| WHAT IS REQUIRED |
Copy out nothing but the line containing "81/4 (716, 501)" and the lines that follow it to the end of the entries, exactly as they stand.

****************

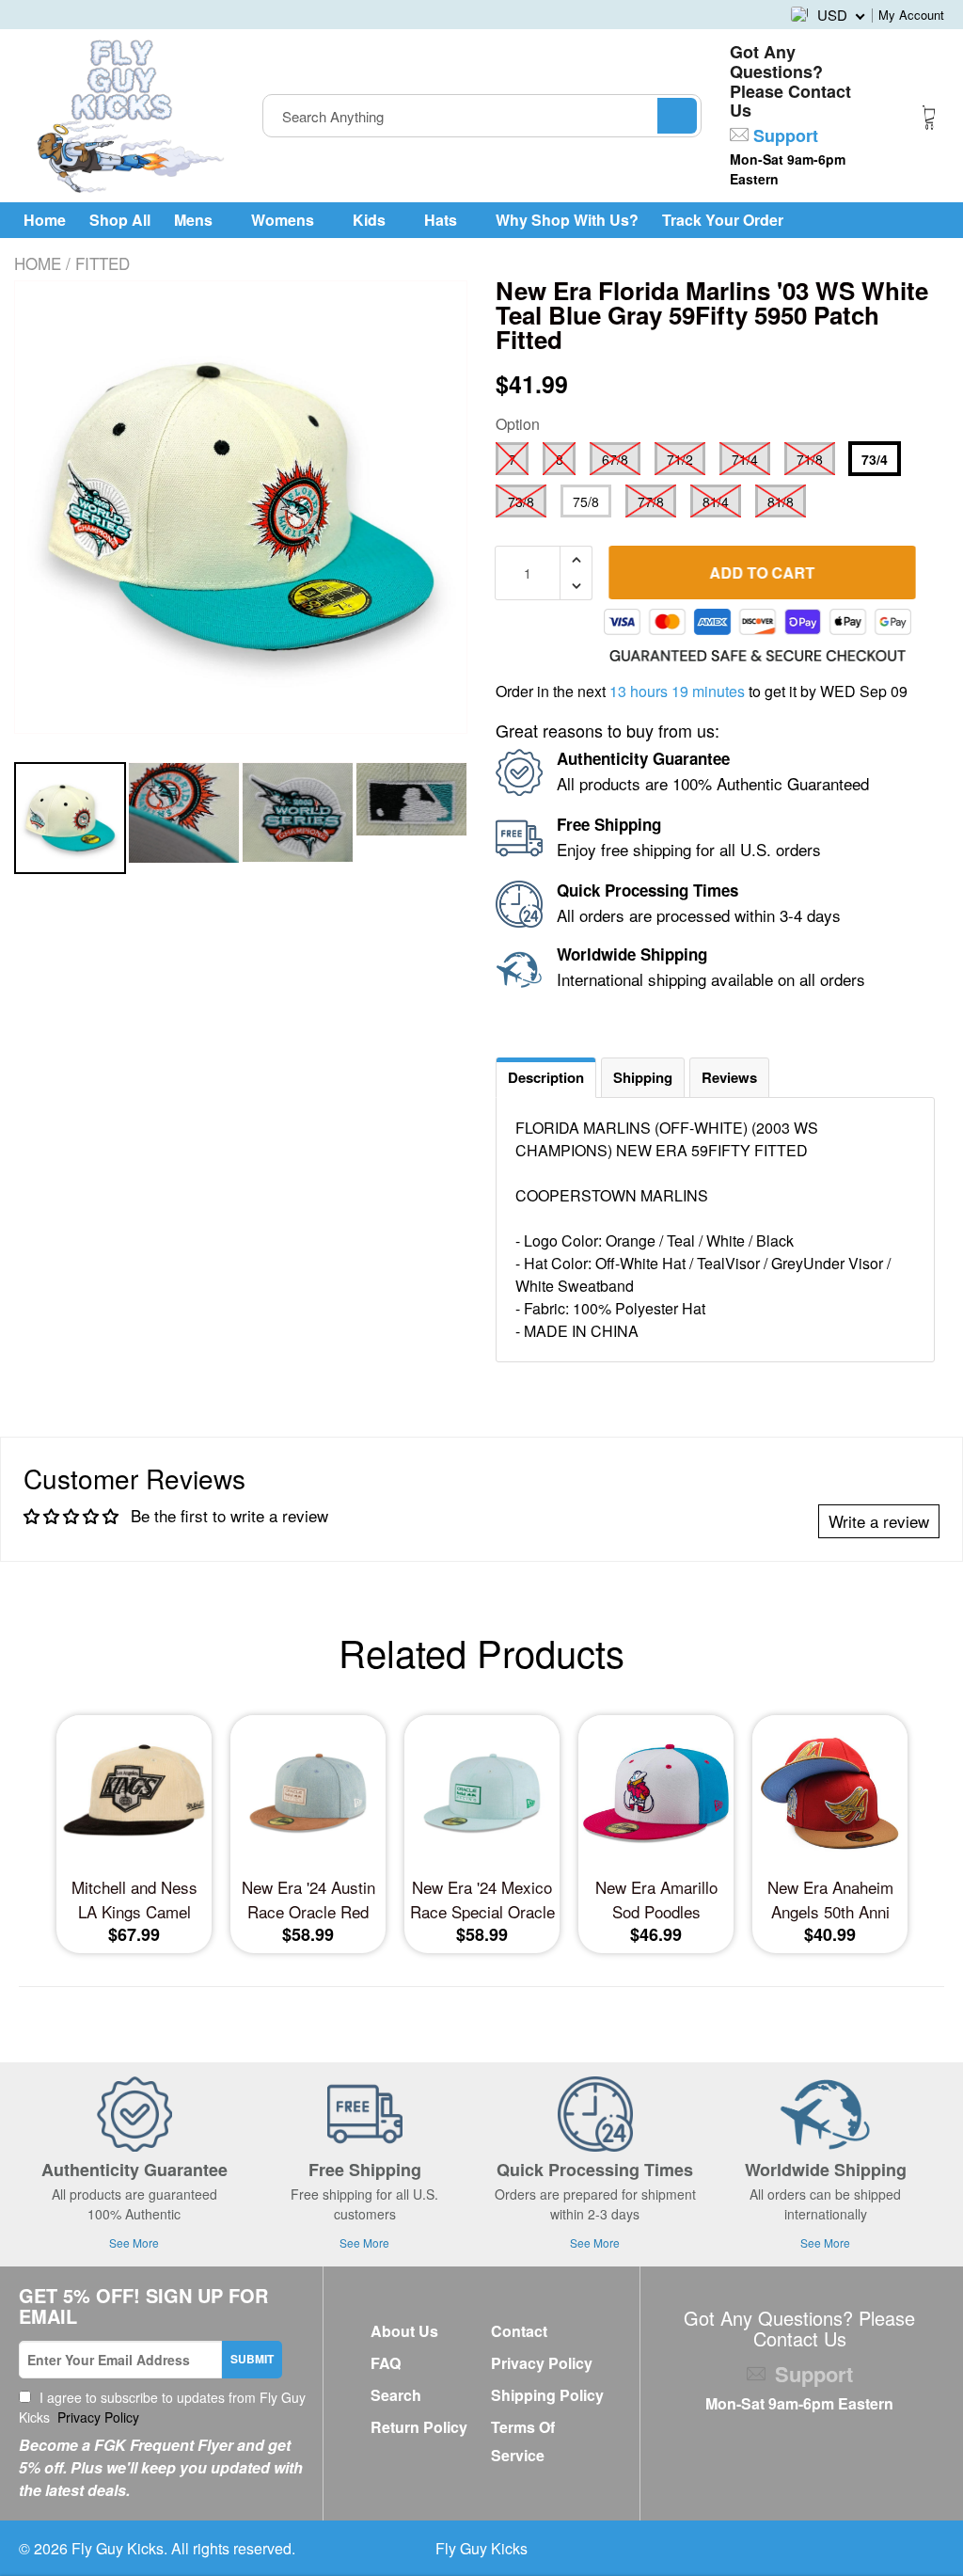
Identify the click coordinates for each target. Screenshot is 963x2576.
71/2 (680, 459)
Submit (252, 2358)
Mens (195, 220)
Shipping (642, 1077)
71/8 (810, 459)
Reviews (729, 1077)
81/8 (780, 501)
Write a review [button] (879, 1521)
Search (396, 2395)
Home (45, 220)
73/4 (874, 459)
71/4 (745, 459)
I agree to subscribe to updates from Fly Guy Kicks (162, 2407)
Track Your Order (722, 220)
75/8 (586, 501)
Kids (371, 220)
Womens (284, 220)
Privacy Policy (96, 2417)
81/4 (716, 501)
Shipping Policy (547, 2395)
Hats (442, 220)
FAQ (386, 2363)
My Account (911, 14)
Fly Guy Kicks (117, 2548)
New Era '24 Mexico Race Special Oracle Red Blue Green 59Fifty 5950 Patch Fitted (482, 1899)
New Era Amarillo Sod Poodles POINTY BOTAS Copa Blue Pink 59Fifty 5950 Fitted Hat (656, 1899)
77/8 (651, 501)
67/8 (615, 459)
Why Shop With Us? (567, 220)
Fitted (102, 263)
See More (134, 2242)
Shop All (119, 220)
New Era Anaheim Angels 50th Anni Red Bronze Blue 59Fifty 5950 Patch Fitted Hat (830, 1899)
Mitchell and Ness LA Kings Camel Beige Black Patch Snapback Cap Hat (134, 1899)
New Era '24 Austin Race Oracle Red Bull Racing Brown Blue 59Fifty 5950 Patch (308, 1899)
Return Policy (419, 2427)
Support (783, 135)
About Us (404, 2331)
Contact (519, 2331)
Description (546, 1077)
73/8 (521, 501)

****************

| WRITTEN ANSWER |
81/4 (716, 501)
Shipping Policy (547, 2395)
Hats (442, 220)
FAQ (386, 2363)
My Account (911, 14)
Fly Guy Kicks (117, 2548)
New Era '24 Mexico Race Special Oracle Red Blue Green 59Fifty 5950 Patch Fitted (482, 1899)
New Era Amarillo Sod Poodles POINTY BOTAS Copa Blue Pink 59Fifty 5950 Fitted Hat (656, 1899)
77/8 (651, 501)
67/8 (615, 459)
Why Shop With Us? (567, 220)
Fitted (102, 263)
See More (134, 2242)
Shop All (119, 220)
New Era Anaheim Angels 50th Anni Red Bronze Blue 59Fifty 5950 Patch Fitted Hat (830, 1899)
Mitchell and Ness LA Kings Camel Beige Black Patch Snapback Cap Hat (134, 1899)
New Era '24 Austin Race Oracle Red Bull Racing Brown Blue 59Fifty 5950 Patch (308, 1899)
Return Policy (419, 2427)
Support (783, 135)
About Us (404, 2331)
Contact (519, 2331)
Description (546, 1077)
73/8 (521, 501)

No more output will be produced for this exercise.